Il 1989 fu un anno dolce/amaro, con tanti gol realizzati ma la tragica scomparsa di Denis ha un po’ macchiato la stagione.

“Sì, quell’anno fu il più brutto con la tragica scomparsa di Denis. Mi auguro che si ponga finalmente fine alla vicenda e si possa riportare serenità alla famiglia e a tutti noi che lo abbiamo voluto molto bene.”

Sulla base anche dei recenti numeri dopo la straordinaria promozione, come lo vedi il prossimo derby tra Catanzaro e Cosenza?
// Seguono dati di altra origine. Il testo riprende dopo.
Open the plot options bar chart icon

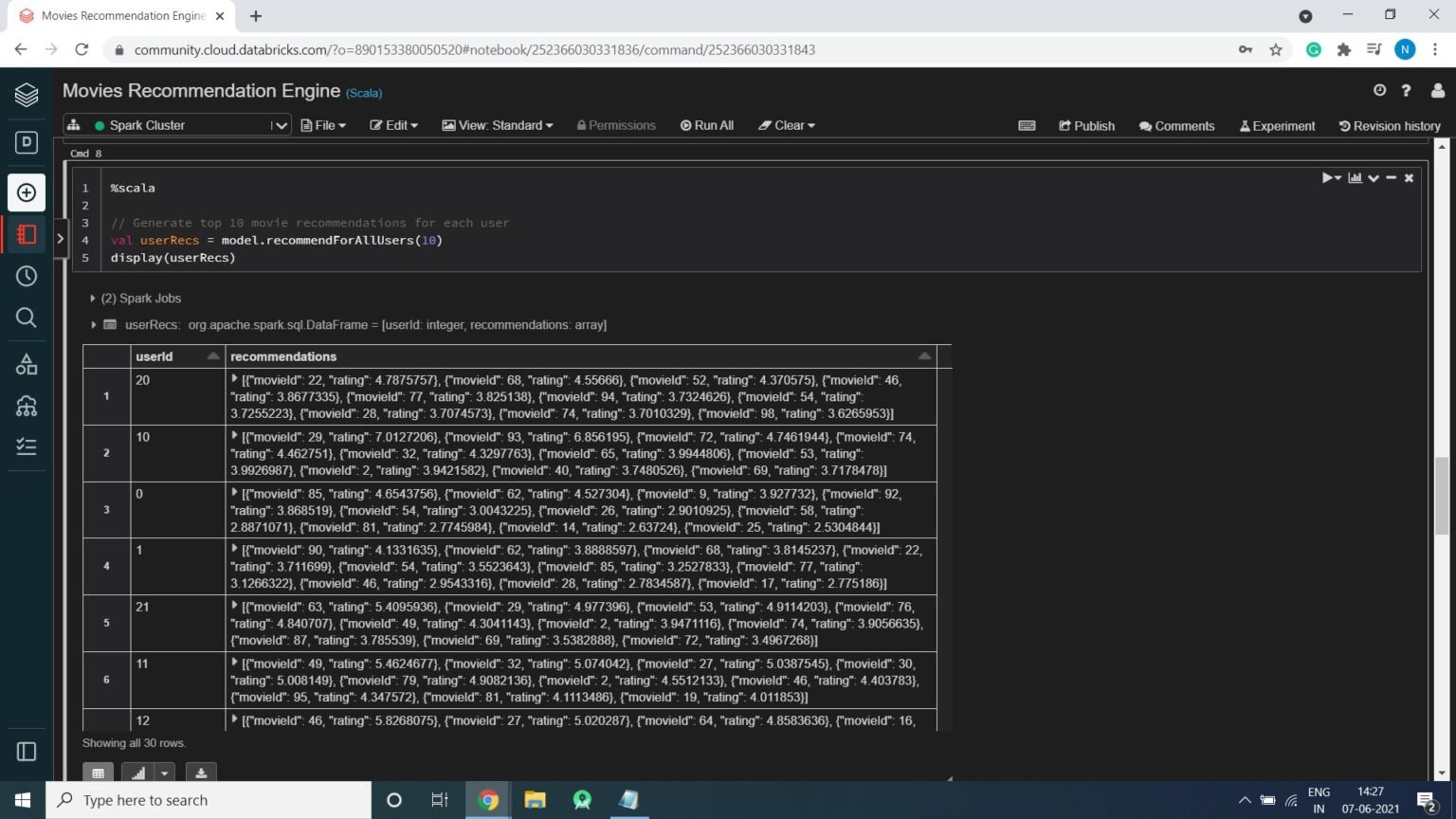pos(1355,177)
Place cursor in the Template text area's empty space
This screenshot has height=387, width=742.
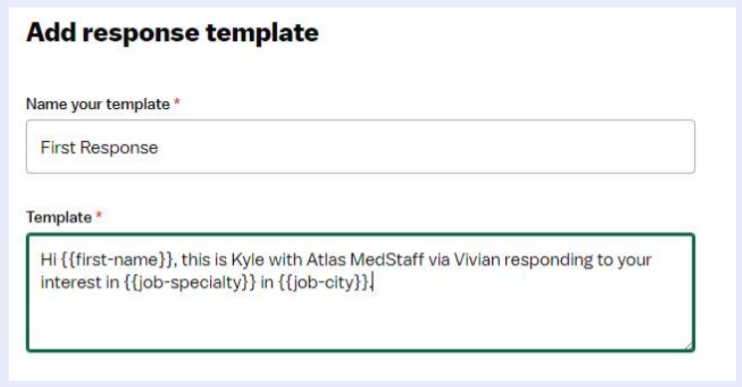(361, 321)
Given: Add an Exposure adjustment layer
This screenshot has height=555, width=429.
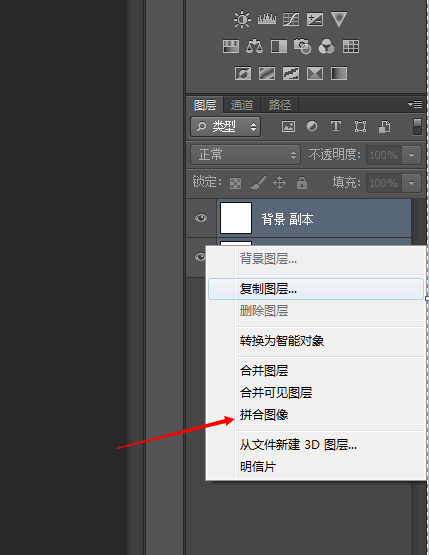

“Lo vedo bene per entrambe le squadre e lo dice la posizione importante in classifica. Tuttavia è troppo presto per pensare ad ambizioni forse troppo grandi, ma è chiaro che se a marzo/aprile sia Catanzaro che Cosenza dovessero ancora trovarsi nella zona calda della classifica, allora sì che i sogni possono diventare realtà. Me lo auguro per il Cosenza, per cui ovviamente farò il tifo. Per tutta la Calabria sarà un giorno speciale, speriamo sia un bellissimo derby e che i tifosi facciano i tifosi. Per il resto ci sarà sicuramente da divertirsi, mi auguro che possa prevalere il bel calcio e il bel gioco.”